**SELECTION**:
Black History Month - Limited One-Time Event
Film followed by a panel discussion hosted by filmmaker Dudley Alexis and featuring Nadege Green (journalist & community historian).
The Black Power Mixtape 1967 – 1975 mobilizes a treasure trove of 16mm material shot by Swedish journalists who came to the US drawn by stories of urban unrest and revolution. Gaining access to many of the leaders of the Black Power Movement—Stokely Carmichael, Bobby Seale, Angela Davis and Eldridge Cleaver among them—the filmmakers captured them in intimate moments and remarkably unguarded interviews. Thirty years later, this lush collection was found languishing in the basement of the Swedish National Broadcasting Company. Director Göran Olsson and co-producer Danny Glover bring this footage to light in a mosaic of images, music and narration chronicling the evolution one of our nation’s most indelible turning points, the Black Power movement.

Dudley Alexis is an independent filmmaker who uses his lens to document the stories of people who are often overlooked. His storytelling is able to reveal their tales of tragedy and triumph, all while emphasizing their drive for dignity and equality in a world that frequently marginalizes them. His work focuses on the intersections between social justice, climate change, economics, and cultural memory.
Dudley began his career as a filmmaker and visual artist in Miami, Florida, where he started producing short documentary pieces focused on the First Nation Miccosukee Tribe of Florida. His body of work has since grown to include several impactful documentaries, such as Liberty in a Soup (2016), which was recognized by UNESCO following the designation of Soup Joumou as an intangible cultural heritage. His acclaimed documentary, When Liberty Burns, offers an in-depth exploration of the life and tragic death of Arthur McDuffie at the hands of Miami-Dade police in 1979. This film earned nominations for both the Suncoast Regional Emmy Awards and the Knight Made in Miami Film Award.

**PROBLEM DETAILS**: Reproduce the passage of the screening announcement from "The Black Power Mixtape" to "Black Power movement.".

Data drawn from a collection
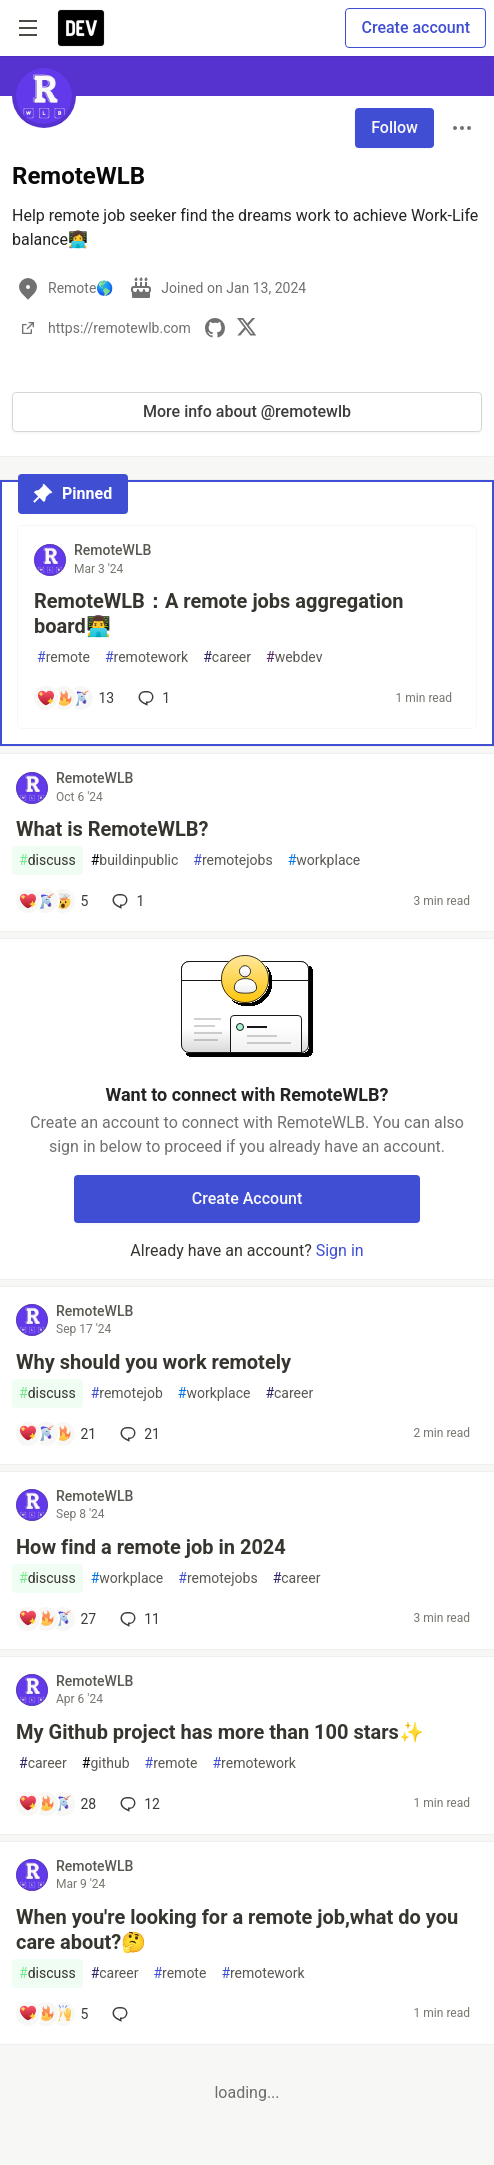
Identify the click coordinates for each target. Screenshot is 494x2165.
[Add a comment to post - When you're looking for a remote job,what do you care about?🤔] (53, 2014)
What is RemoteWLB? (112, 829)
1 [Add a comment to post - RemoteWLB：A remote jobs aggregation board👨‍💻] (152, 698)
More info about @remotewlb (247, 411)
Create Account (247, 1198)
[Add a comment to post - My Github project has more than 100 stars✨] (57, 1804)
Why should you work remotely (153, 1362)
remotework (146, 657)
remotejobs (232, 860)
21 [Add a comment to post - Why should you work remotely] (138, 1434)
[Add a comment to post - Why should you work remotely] (57, 1434)
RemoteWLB (112, 550)
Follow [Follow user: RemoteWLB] (394, 127)
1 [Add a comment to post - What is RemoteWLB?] (126, 901)
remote (63, 657)
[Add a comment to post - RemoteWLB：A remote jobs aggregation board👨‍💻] (75, 698)
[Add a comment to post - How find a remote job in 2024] (57, 1619)
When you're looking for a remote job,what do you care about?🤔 (237, 1929)
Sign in (340, 1250)
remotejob (127, 1393)
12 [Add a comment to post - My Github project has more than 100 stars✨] (138, 1804)
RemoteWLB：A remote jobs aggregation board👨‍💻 (219, 613)
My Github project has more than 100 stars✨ (220, 1732)
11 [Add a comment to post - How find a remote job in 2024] (138, 1619)
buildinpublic (135, 860)
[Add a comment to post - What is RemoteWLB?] (53, 901)
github (106, 1763)
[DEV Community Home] (81, 28)
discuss (47, 860)
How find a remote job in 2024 (151, 1547)
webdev (294, 657)
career (227, 657)
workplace (324, 860)
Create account (415, 27)
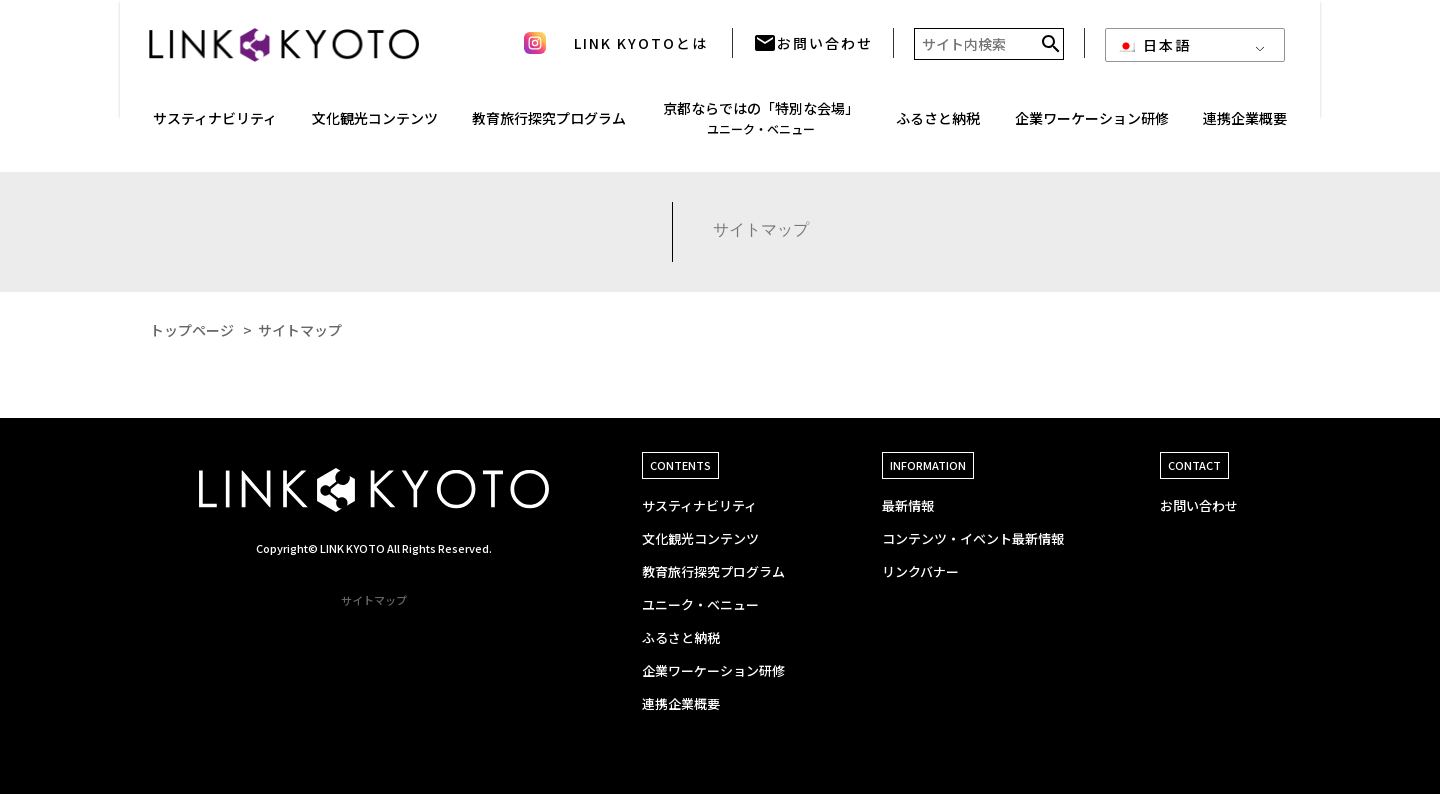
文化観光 (375, 125)
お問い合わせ (813, 50)
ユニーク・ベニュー (700, 604)
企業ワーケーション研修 (713, 670)
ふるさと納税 (938, 125)
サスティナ (215, 125)
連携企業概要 (681, 703)
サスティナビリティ (699, 505)
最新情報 (908, 505)
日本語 (1154, 52)
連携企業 (1245, 125)
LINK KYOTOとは (641, 50)
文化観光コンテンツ (700, 538)
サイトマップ (374, 600)
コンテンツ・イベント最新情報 (973, 538)
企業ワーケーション (1092, 125)
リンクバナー (920, 571)
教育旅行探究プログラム (549, 125)
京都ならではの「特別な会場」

**WRITTEN ANSWER**:
The Black Power Mixtape 1967 – 1975 mobilizes a treasure trove of 16mm material shot by Swedish journalists who came to the US drawn by stories of urban unrest and revolution. Gaining access to many of the leaders of the Black Power Movement—Stokely Carmichael, Bobby Seale, Angela Davis and Eldridge Cleaver among them—the filmmakers captured them in intimate moments and remarkably unguarded interviews. Thirty years later, this lush collection was found languishing in the basement of the Swedish National Broadcasting Company. Director Göran Olsson and co-producer Danny Glover bring this footage to light in a mosaic of images, music and narration chronicling the evolution one of our nation’s most indelible turning points, the Black Power movement.